» DATA FOR REVIEW
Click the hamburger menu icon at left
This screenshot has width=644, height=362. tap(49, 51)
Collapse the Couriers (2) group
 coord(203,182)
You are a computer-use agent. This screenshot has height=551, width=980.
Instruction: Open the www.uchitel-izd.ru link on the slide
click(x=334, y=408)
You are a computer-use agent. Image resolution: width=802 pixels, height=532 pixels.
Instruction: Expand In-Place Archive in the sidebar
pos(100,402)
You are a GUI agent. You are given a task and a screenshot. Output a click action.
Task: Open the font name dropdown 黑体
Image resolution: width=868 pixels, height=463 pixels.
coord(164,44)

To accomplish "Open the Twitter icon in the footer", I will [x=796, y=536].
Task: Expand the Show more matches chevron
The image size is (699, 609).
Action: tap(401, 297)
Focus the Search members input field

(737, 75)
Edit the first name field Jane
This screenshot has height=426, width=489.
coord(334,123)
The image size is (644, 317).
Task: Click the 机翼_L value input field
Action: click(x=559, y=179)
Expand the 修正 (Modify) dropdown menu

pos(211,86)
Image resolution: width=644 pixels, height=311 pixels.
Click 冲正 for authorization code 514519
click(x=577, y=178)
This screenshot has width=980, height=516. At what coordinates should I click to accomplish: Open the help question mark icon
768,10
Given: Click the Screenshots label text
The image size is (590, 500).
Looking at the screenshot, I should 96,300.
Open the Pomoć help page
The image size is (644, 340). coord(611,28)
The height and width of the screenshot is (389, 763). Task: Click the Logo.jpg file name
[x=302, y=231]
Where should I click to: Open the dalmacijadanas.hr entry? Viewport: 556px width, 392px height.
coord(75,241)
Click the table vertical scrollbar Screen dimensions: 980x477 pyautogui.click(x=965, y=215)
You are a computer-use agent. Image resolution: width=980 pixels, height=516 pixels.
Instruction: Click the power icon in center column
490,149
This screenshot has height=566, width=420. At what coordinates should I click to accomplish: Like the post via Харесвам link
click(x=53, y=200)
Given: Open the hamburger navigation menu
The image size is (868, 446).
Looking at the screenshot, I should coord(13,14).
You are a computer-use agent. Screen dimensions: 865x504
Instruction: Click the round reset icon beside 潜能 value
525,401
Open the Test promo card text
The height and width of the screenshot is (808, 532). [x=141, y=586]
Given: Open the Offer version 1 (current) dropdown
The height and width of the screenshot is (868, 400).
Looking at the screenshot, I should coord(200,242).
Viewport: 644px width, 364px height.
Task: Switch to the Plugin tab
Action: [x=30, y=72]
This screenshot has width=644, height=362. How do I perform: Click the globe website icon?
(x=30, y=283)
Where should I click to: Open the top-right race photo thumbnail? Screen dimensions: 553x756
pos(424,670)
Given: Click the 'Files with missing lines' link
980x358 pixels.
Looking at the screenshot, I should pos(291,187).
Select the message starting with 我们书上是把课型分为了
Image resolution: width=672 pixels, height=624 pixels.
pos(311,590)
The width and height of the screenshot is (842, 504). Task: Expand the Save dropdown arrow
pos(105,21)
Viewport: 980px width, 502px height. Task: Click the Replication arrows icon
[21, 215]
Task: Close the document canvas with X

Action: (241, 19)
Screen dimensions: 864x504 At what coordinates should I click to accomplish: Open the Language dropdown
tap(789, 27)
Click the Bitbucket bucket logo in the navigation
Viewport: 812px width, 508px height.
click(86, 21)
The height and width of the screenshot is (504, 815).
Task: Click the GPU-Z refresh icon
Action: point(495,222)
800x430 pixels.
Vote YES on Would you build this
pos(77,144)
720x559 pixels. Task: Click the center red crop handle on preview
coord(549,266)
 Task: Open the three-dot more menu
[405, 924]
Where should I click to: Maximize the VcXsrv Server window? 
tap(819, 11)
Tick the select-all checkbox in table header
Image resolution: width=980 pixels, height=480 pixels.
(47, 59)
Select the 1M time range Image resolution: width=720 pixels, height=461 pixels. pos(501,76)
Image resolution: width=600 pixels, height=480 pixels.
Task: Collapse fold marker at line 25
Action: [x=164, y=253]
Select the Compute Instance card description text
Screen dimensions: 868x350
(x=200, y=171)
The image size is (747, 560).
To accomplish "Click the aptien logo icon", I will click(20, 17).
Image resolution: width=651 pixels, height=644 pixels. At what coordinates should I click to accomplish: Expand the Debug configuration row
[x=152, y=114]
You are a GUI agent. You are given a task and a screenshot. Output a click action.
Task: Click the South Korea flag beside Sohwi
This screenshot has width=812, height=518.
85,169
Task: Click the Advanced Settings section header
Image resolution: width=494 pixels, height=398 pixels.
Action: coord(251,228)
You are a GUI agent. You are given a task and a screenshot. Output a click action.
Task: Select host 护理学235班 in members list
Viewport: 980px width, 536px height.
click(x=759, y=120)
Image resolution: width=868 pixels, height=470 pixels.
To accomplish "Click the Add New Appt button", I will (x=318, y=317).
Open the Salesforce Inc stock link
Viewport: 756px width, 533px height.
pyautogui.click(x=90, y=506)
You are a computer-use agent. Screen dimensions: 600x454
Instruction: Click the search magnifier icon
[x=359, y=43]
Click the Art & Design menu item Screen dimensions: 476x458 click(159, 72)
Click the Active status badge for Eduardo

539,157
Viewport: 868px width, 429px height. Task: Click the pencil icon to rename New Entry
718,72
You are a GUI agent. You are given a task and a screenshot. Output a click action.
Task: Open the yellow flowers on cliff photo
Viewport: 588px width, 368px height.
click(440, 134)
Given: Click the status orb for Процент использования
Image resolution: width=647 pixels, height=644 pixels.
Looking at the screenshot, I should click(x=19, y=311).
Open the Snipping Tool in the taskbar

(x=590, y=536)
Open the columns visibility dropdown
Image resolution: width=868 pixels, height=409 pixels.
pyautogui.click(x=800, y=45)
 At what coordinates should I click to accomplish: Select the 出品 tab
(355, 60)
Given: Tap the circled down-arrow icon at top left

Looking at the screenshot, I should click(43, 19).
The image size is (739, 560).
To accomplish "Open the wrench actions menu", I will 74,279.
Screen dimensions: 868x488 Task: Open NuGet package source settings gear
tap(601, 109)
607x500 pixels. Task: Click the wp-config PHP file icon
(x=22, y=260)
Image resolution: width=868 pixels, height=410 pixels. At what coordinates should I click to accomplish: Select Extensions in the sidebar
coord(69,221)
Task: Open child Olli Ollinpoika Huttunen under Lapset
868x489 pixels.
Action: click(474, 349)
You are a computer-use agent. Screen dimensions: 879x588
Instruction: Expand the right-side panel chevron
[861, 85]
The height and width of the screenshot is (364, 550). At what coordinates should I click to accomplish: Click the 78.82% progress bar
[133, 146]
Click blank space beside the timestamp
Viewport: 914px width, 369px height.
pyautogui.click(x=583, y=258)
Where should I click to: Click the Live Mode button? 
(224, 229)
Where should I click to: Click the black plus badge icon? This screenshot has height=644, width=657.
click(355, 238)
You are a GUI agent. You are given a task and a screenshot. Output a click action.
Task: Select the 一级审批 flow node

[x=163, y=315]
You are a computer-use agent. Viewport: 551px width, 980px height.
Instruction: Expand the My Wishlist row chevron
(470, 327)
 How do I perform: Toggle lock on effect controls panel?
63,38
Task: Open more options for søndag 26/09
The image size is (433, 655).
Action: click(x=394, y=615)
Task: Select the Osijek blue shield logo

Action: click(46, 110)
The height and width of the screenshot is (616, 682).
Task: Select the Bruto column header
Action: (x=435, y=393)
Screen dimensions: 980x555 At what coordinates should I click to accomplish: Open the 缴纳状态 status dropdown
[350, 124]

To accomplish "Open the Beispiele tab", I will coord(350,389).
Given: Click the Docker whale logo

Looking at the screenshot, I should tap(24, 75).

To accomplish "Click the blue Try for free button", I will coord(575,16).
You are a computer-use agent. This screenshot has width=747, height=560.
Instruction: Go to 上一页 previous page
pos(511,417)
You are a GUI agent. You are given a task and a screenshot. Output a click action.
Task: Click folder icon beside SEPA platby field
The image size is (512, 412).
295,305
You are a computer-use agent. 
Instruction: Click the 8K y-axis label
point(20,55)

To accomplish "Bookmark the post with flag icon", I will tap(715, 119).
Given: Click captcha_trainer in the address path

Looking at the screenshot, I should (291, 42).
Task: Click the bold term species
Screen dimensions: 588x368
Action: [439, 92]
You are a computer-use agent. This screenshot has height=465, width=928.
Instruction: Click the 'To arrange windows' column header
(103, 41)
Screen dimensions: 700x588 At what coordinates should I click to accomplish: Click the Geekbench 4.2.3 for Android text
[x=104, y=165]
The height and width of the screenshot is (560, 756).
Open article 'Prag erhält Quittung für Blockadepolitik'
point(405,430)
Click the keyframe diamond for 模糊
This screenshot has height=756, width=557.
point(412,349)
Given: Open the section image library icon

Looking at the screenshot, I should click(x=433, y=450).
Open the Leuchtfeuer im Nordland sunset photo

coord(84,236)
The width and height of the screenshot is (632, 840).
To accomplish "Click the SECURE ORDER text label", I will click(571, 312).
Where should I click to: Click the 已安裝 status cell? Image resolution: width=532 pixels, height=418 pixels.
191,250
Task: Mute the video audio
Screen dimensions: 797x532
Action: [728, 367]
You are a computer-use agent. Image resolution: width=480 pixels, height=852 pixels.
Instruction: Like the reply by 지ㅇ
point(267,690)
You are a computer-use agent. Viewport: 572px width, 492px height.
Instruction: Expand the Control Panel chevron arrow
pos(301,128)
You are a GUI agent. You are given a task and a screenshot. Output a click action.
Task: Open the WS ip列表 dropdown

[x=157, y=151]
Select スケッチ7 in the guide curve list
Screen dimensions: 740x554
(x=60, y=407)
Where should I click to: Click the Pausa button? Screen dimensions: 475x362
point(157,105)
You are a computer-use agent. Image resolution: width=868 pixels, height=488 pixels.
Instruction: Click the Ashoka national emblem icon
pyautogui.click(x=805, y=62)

» GOAL OF THE EXERCISE
Using the entries above, repeat only the lines from the one containing "Screen dimensions: 864x504" through the one containing "Open the Salesforce Inc stock link", end lines included.

» TASK SOLUTION
Screen dimensions: 864x504 At what coordinates should I click to accomplish: Open the Language dropdown
tap(789, 27)
Click the Bitbucket bucket logo in the navigation
Viewport: 812px width, 508px height.
click(86, 21)
The height and width of the screenshot is (504, 815).
Task: Click the GPU-Z refresh icon
Action: point(495,222)
800x430 pixels.
Vote YES on Would you build this
pos(77,144)
720x559 pixels. Task: Click the center red crop handle on preview
coord(549,266)
 Task: Open the three-dot more menu
[405, 924]
Where should I click to: Maximize the VcXsrv Server window? 
tap(819, 11)
Tick the select-all checkbox in table header
Image resolution: width=980 pixels, height=480 pixels.
(47, 59)
Select the 1M time range Image resolution: width=720 pixels, height=461 pixels. pos(501,76)
Image resolution: width=600 pixels, height=480 pixels.
Task: Collapse fold marker at line 25
Action: [x=164, y=253]
Select the Compute Instance card description text
Screen dimensions: 868x350
(x=200, y=171)
The image size is (747, 560).
To accomplish "Click the aptien logo icon", I will click(20, 17).
Image resolution: width=651 pixels, height=644 pixels. At what coordinates should I click to accomplish: Expand the Debug configuration row
[x=152, y=114]
You are a GUI agent. You are given a task and a screenshot. Output a click action.
Task: Click the South Korea flag beside Sohwi
This screenshot has width=812, height=518.
85,169
Task: Click the Advanced Settings section header
Image resolution: width=494 pixels, height=398 pixels.
Action: coord(251,228)
You are a GUI agent. You are given a task and a screenshot. Output a click action.
Task: Select host 护理学235班 in members list
Viewport: 980px width, 536px height.
click(x=759, y=120)
Image resolution: width=868 pixels, height=470 pixels.
To accomplish "Click the Add New Appt button", I will (x=318, y=317).
Open the Salesforce Inc stock link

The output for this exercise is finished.